> **What is asked**
Write out the following entries word for word, without the pictures.

>>>

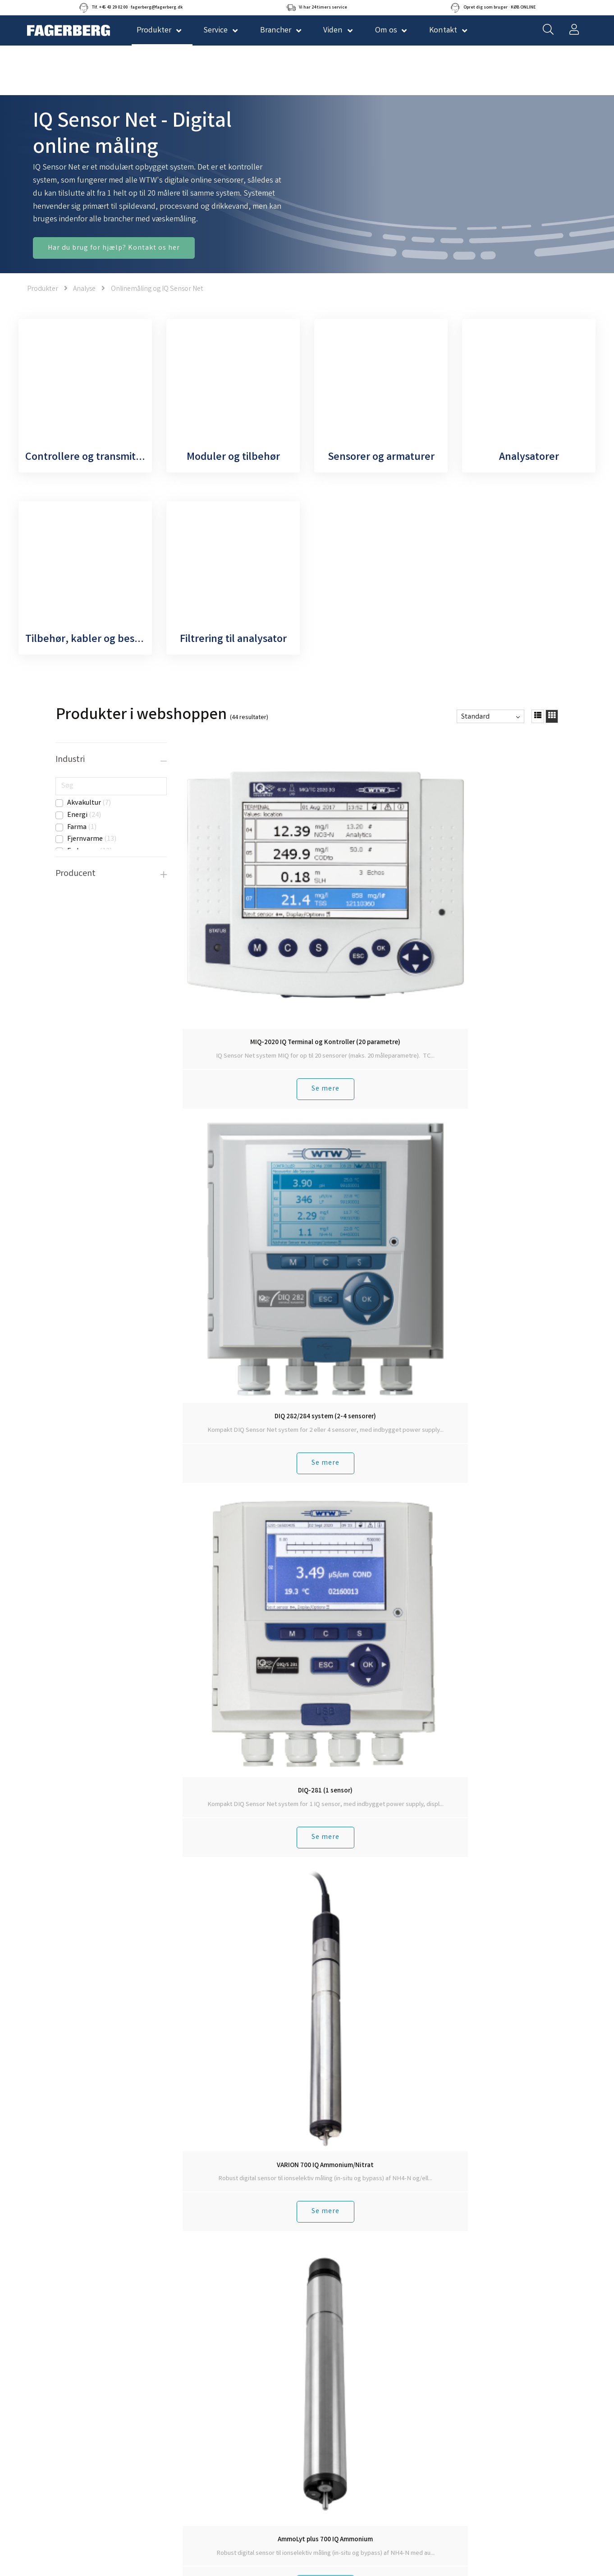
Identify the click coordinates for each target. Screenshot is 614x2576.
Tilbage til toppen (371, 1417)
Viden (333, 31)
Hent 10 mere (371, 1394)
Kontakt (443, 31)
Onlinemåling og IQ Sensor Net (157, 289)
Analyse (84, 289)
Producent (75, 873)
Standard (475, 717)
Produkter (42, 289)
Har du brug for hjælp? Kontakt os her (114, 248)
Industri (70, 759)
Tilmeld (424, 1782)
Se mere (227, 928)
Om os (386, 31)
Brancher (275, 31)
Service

<<<

> **Task result**
Identify the click coordinates for each target. Screenshot is 614x2576.
Tilbage til toppen (371, 1417)
Viden (333, 31)
Hent 10 mere (371, 1394)
Kontakt (443, 31)
Onlinemåling og IQ Sensor Net (157, 289)
Analyse (84, 289)
Producent (75, 873)
Standard (475, 717)
Produkter (42, 289)
Har du brug for hjælp? Kontakt os her (114, 248)
Industri (70, 759)
Tilmeld (424, 1782)
Se mere (227, 928)
Om os (386, 31)
Brancher (275, 31)
Service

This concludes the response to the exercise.